Let me just close with a look at the way ahead. We see that space is
going to significantly grow in national importance and particularly in
the importance of military operations. Space support to that warfighter
is going to increase significantly, and it will do so largely at the
demand of the warfighter. Once they understand what space can provide to
them, we will be in great demand. The exploitation of space is going to
continue, not just on the military demand, but across the board
scientific, civil, and commercial.
We believe satellite and booster design, which is probably fairly
primitive in its evolution, is going to be driven by market forces. We
are going to get to much smaller satellites and much easier ways to
boost things into space. Commercial launch is going toincrease, and we
feel that civil and DoD launch operations will probably decrease. It is
very similar to moving people and equipment around the globe. The
commercial industry is far better at doing that than the military and
that is why we rely on them. We see the same evolution in the space
business as well.
I hope that gives you a little better picture of where the Air Force
and 14th Air Force is going in space. I d be happy to take any questions
now.
Question: What is the role of the tanker crew in the barcoding
of information into satellites?
MAJ. GEN. VESELY: To be honest with you, that tanker program
is a developmental effort, and we just wanted to prove that we could do
it. There would be very little for the crew to do. The barcode reader
was placed on the refueling receptacle. The barcode itself was on the
aircraft that was being refueled. The information that is going to be
passed along involves what aircraft, how much fuel, where the refueling
occurred and that is all easily derived without any crew involvement
whatsoever. It is then passed via SATCOM in a databurst back to whoever
needs the information.
Question: What is the status on the National Aerospace Plane?

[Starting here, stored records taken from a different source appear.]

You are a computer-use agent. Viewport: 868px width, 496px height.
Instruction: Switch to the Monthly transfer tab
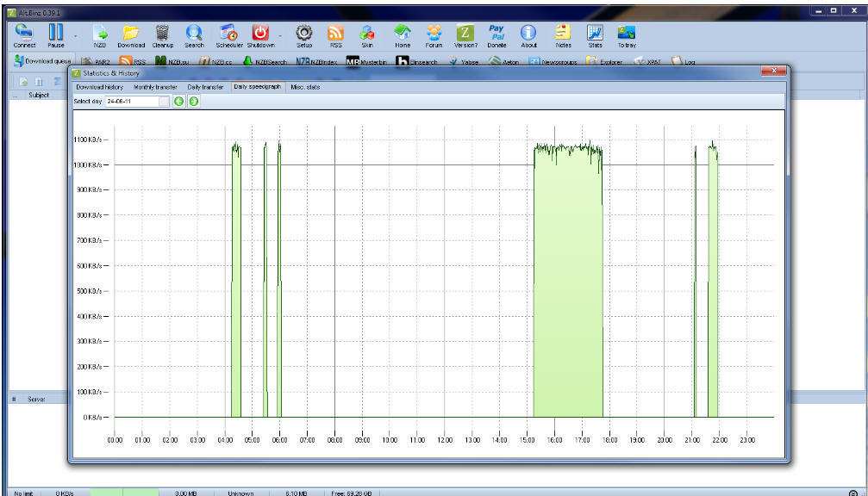coord(155,87)
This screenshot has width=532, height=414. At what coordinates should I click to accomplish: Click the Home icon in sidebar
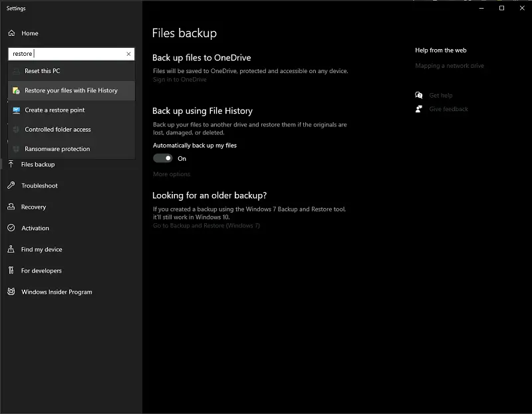pos(11,33)
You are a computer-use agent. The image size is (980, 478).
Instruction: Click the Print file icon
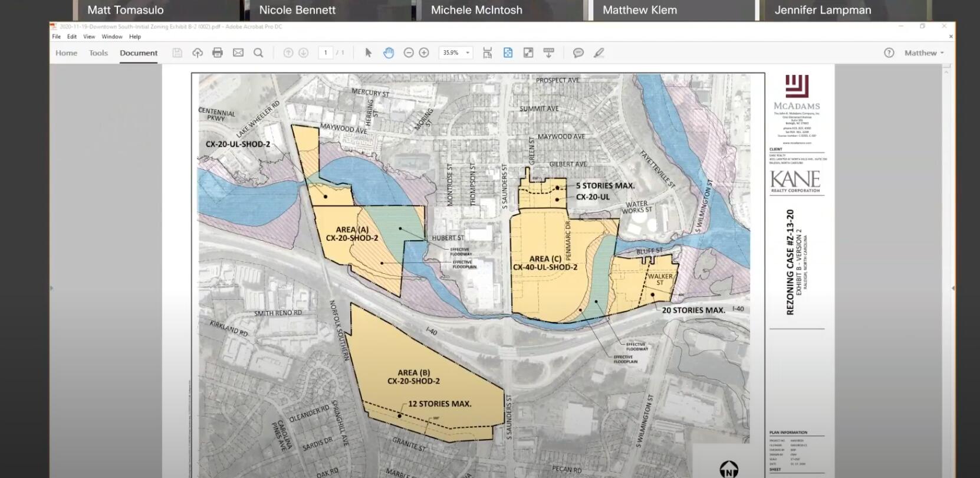click(x=218, y=53)

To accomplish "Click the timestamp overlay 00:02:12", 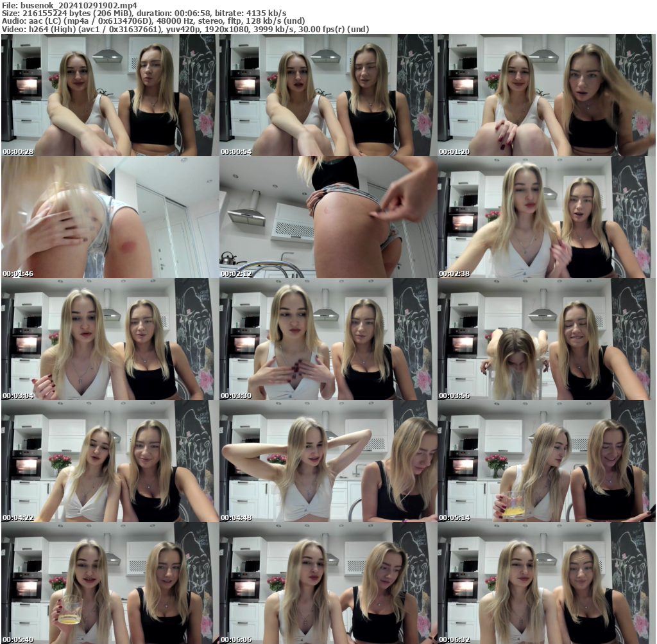I will pyautogui.click(x=235, y=272).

MAJ. GEN. VESELY: The National Aerospace Plane has not gotten
very far, but let me explain that arrangement. By agreement in the
administration, NASA pursues reusable spacecraft such as the National
Aerospace Plane. NASA pursues the technologies and the applications for
reusable space vehicles. DoD has a responsibility to pursue expendable
launch vehicles. We have a great interest in a reusable vehicle, but it
is a NASA responsibility. We lay out our requirements and ask them to
pursue certain things, but it is their responsibility.
MR. WALT SCOTT: Do you envision the new initiatives signed by
the administration and Israel to be an expansion of the missile warning
mission we have been given?
MAJ. GEN. VESELY: To be honest, I have not seen the agreement.

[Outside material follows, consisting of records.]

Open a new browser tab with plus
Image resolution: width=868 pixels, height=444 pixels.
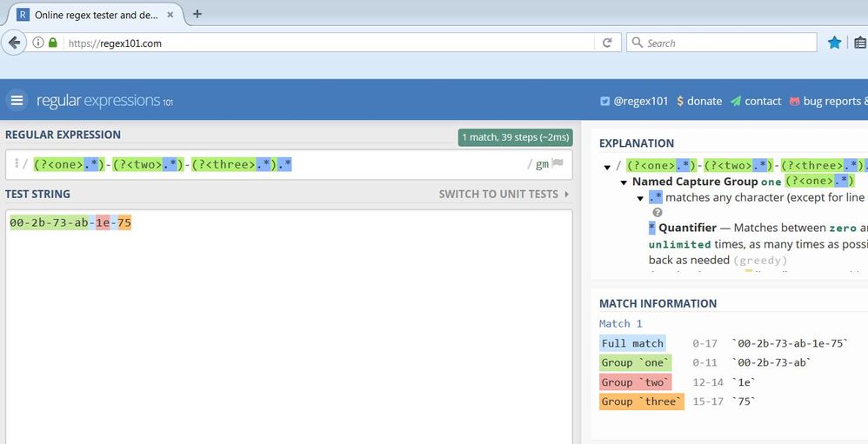click(197, 14)
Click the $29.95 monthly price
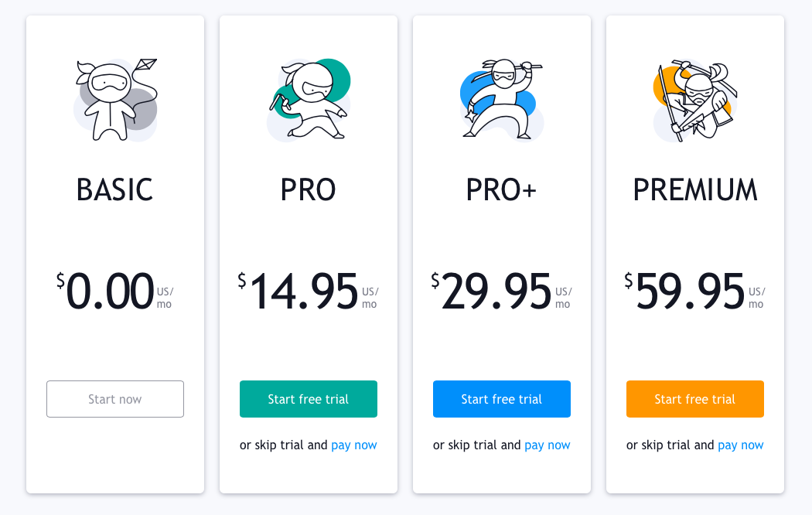The width and height of the screenshot is (812, 515). tap(491, 291)
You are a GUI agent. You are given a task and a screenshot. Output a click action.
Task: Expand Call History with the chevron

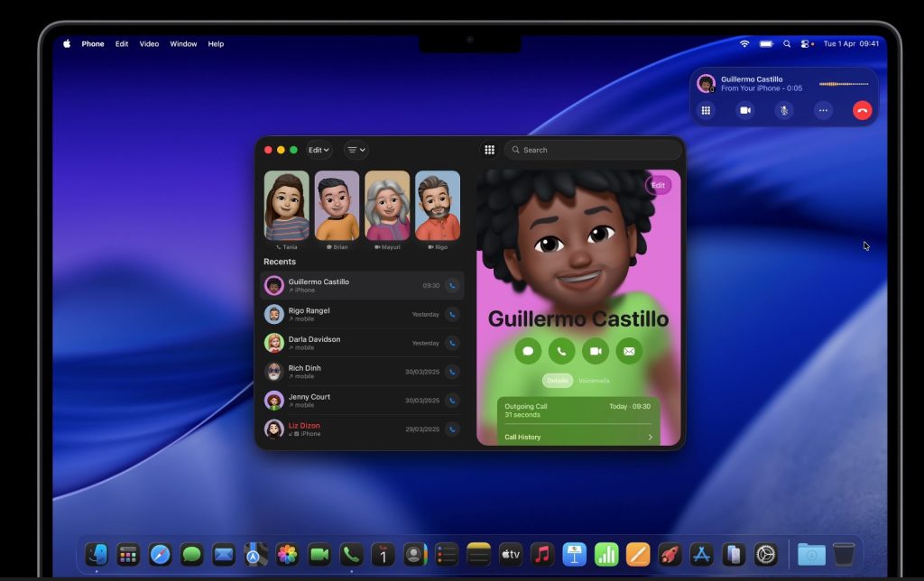[651, 437]
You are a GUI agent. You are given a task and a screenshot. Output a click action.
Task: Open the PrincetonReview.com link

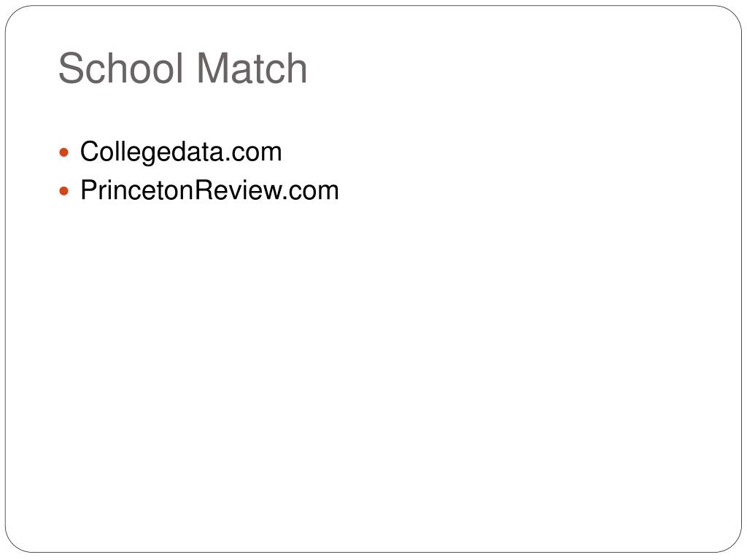(209, 190)
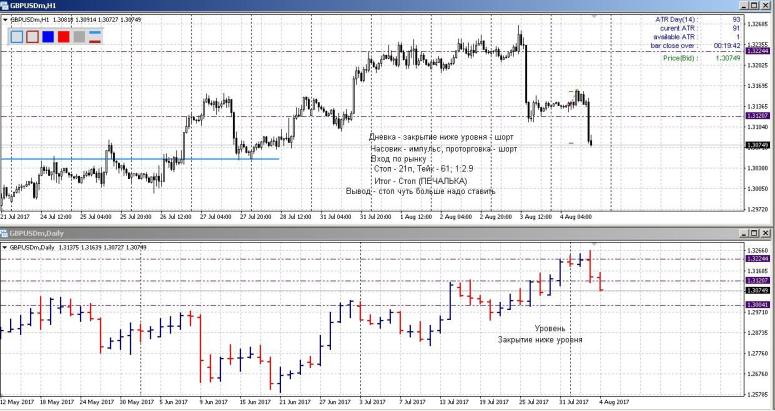Select the 'Уровень' text label
Viewport: 775px width, 411px height.
tap(549, 327)
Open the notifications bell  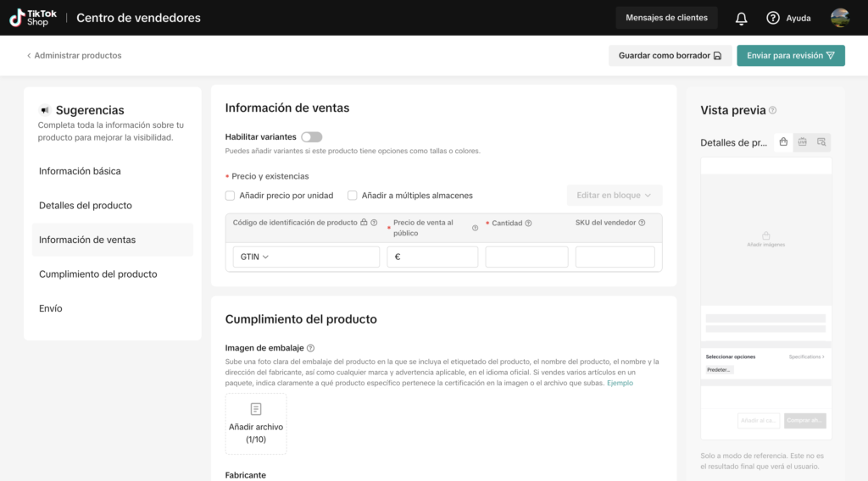click(741, 18)
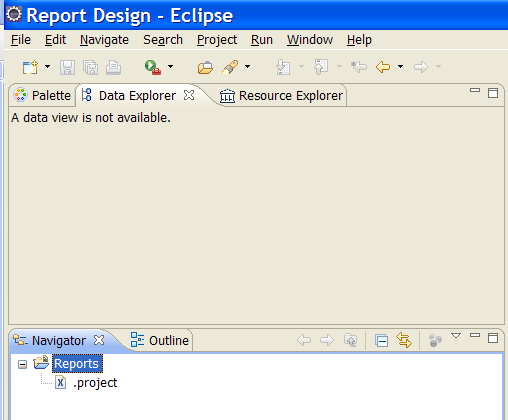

General Ashy suggests we provide missile warning to the theater
commander and let the theater commander determine how to distribute that
warning and share it with our allies, and our counterparts. I do not see
any increase in our mission requirements per se. We are still collecting
all of that information.
MR. SYMINGTON: Does the Defense Mapping Center here in St.
Louis provide you help with computerized maps?
MAJ. GEN. VESELY: Absolutely. They are the center of expertise
for digitizing terrain around the world and they are very heavily
involved in doing that. That information is critical to most of the
applications we demonstrated here today. We take that digital terrain
base and we then overlay imagery on top to give the effect of flying
through synthetically generated terrain. If you remember the helicopter
that drifted north of the DMZ in Korea the winter before last and was
shot down. We were able to recreate that helicopter s route using
exactly this kind of a scheme. You can even overlay weather on top of
it. In Bosnia, when we did the bombing campaign last summer, every pilot
preflew their route in a digital terrain generated database on a screen
and saw his target and dropped on that target before he ever got to the
cockpit. It became so important and so lucrative because they wanted to
minimize collateral damage. They were prohibited from flying if they
didn t prefly the mission.
GEN. SHAUD: Dave, thanks for getting us off to a wonderful
start. You gave us a god s eye view of Global Presence.
GEN. SHAUD: Dave, thank you very much.